MILWAUKEE (WITI) -- During the State of the State Address on Wednesday, Governor Scott Walker discussed Wisconsin's $900 million budget surplus proposing a blueprint for how he believes the money should be spent -- including plans to cut property and income taxes and a desire for the state to change the way it withholds income tax money.
He has called for a special session -- asking lawmakers to send $800 million back to taxpayers.
Critics of the plan are concerned it may do short-term good while leaving the state vulnerable in the future. Taxpayers are divided on what they'd like to see lawmakers do with the estimated $911 million surplus.

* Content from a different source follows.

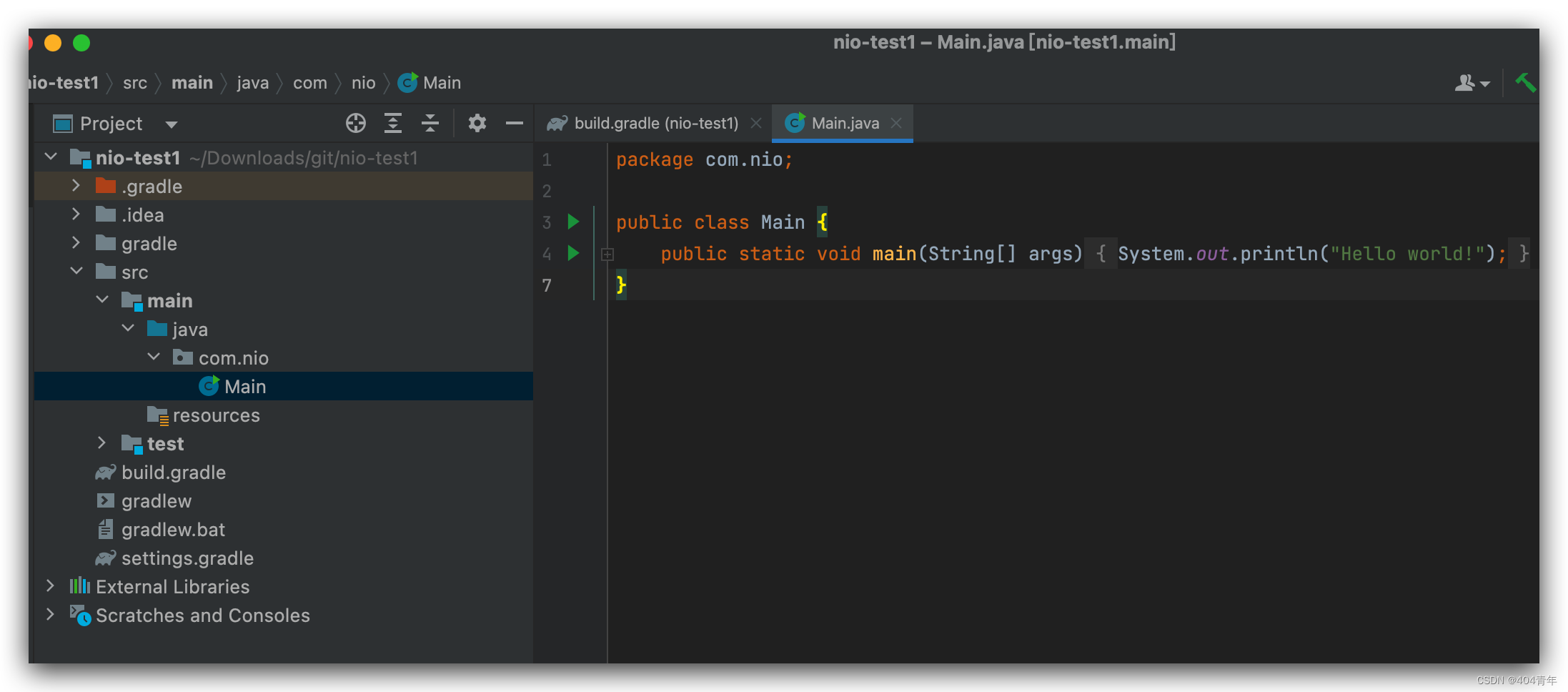1568x692 pixels.
Task: Close the build.gradle tab with its x button
Action: point(756,122)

"I think maybe help people that have lost their jobs, to hire people to help them find a new job and keep the jobs in Wisconsin," said Pat Heider.
"Tax relief would be fine. I guess I'm not happy with the idea we have a surplus this year and if we use it all up, is that going to create a problem next year? We obviously shouldn't spend it all," said Tom Schultz.

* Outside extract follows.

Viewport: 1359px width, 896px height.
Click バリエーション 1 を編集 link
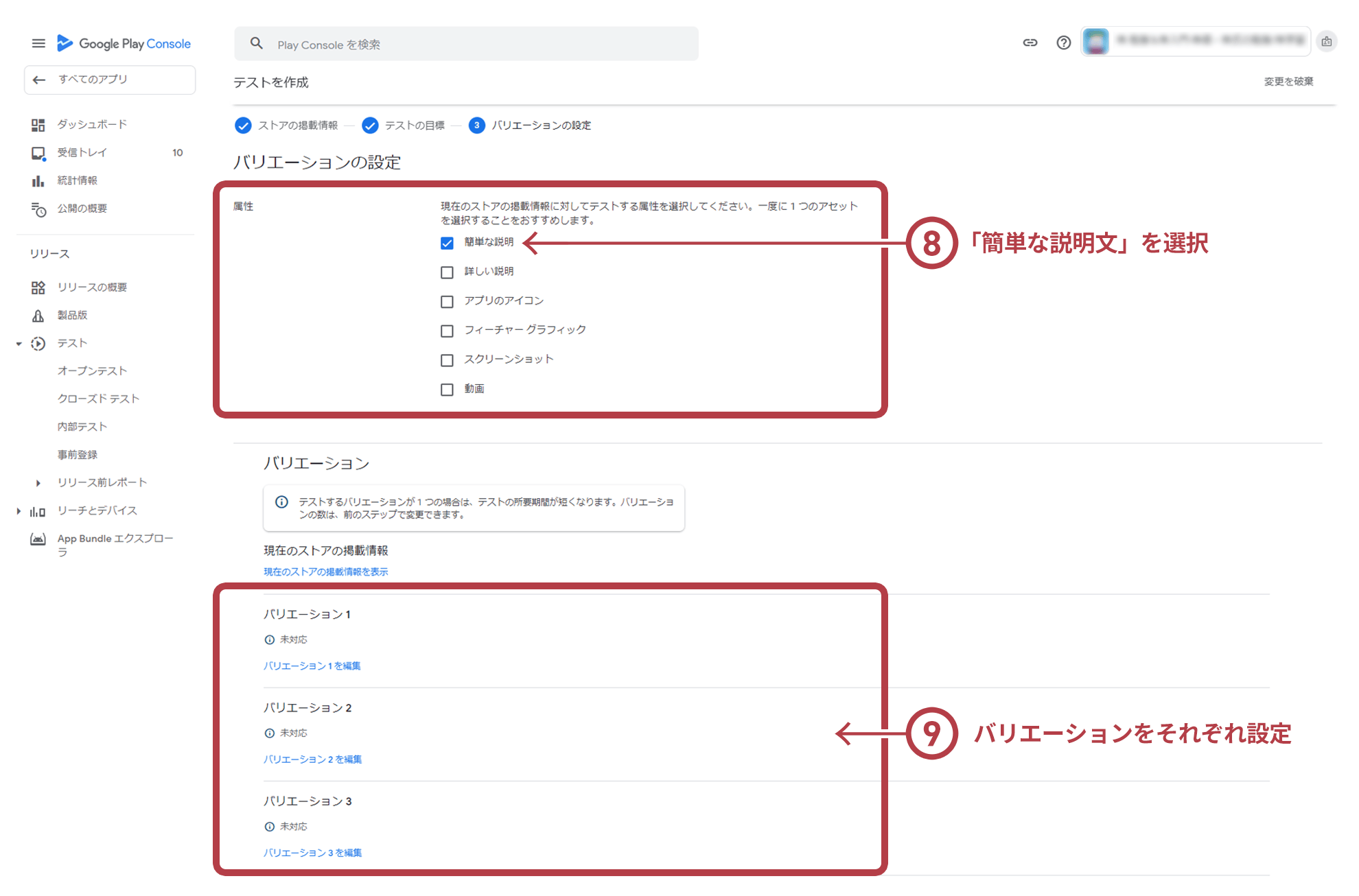pos(312,665)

Gov. Walker says now is the time to return that money to the taxpayers and has called a special session asking the legislature to support a plan that includes a $406 million property tax cut and nearly $100 million in income tax cuts.

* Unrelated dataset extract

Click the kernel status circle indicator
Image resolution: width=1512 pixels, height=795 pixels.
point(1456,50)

"The best way to prepare for the future is by continuing to grow our economy, not by keeping more money here in Madison," said Gov. Walker.
Democrats say the "blueprint for prosperity" would help the wealthy far more than the working class.
One policy expert says Wisconsin should be careful in declaring a nearly $1 billion surplus, adding the surplus doesn't necessarily mean the economy has improved all that much.
"The danger of this, of course, is these are projections. This isn't money we have in hand. To some degree we do, but much of it is still going to come in in the next year and a half," said Todd Berry. "I think it's very important to say that this extra money comes about only because we underestimated revenue. It's coming in a little faster and that's pretty common."
Under the Governor's proposal, a family making $60,000 a year, in a home valued at $150,000, would save about $160 per year.
Critics say they would rather see the state either hold on to more of the surplus or give it to programs that saw massive cuts in 2011, such as public education.